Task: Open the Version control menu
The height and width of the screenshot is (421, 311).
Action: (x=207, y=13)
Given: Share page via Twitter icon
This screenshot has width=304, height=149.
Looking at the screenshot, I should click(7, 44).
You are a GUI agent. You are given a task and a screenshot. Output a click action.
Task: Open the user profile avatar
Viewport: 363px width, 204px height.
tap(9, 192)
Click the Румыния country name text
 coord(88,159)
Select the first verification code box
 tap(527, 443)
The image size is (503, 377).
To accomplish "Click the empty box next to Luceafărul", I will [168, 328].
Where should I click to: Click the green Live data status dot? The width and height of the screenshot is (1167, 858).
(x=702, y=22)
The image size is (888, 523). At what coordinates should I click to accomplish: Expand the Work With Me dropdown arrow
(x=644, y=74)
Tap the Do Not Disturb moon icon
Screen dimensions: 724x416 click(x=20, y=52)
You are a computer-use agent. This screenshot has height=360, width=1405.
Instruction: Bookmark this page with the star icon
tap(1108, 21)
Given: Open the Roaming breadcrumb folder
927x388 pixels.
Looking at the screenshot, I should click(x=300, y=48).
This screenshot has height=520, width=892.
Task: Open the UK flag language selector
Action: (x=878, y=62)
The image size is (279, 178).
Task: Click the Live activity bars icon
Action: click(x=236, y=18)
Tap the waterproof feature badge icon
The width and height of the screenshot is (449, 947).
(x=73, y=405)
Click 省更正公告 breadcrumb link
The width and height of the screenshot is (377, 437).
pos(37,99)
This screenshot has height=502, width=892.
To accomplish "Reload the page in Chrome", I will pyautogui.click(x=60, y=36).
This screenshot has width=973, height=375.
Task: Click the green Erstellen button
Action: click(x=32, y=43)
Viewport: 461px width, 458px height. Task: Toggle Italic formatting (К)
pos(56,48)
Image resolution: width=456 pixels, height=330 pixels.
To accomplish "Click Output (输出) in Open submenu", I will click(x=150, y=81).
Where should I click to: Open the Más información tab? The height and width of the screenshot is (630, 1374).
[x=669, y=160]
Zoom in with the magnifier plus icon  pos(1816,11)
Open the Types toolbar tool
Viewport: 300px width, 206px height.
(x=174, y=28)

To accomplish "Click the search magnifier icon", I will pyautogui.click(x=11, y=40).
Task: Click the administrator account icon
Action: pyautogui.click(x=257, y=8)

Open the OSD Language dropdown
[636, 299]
--
Return exactly the opening lines of the listing above, ending with the line that has "You are a GUI".

Task: Open the Version control menu
The height and width of the screenshot is (421, 311).
Action: (x=207, y=13)
Given: Share page via Twitter icon
This screenshot has width=304, height=149.
Looking at the screenshot, I should click(7, 44).
You are a GUI agent. You are given a task and a screenshot. Output a click action.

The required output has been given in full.